=== Section Start ===
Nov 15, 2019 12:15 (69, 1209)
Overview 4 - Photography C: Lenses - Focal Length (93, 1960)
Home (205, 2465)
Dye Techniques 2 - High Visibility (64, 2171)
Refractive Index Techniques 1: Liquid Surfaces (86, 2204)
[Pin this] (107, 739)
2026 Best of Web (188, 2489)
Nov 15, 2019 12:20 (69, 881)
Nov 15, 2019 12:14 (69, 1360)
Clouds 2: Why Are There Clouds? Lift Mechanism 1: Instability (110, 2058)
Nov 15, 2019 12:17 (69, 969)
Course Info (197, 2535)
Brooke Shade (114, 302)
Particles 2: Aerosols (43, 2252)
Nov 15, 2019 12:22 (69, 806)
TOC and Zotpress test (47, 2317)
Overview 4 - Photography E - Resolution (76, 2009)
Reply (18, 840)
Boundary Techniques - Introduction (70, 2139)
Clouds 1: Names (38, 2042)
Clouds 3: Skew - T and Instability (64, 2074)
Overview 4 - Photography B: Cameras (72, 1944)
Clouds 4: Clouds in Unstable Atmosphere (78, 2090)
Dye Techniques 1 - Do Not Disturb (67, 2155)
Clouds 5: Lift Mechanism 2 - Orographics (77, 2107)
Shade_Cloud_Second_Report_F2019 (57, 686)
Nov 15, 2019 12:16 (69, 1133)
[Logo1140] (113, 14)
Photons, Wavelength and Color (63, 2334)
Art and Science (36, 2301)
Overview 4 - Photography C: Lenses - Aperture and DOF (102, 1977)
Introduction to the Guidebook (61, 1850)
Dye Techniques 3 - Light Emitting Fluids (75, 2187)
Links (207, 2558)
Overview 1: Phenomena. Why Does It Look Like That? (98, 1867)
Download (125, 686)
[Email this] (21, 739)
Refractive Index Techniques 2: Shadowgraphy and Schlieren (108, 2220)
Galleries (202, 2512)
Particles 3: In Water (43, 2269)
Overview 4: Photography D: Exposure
=== Section End ===
The count alone is wanted: how many lines above hold the string "Lift"?

2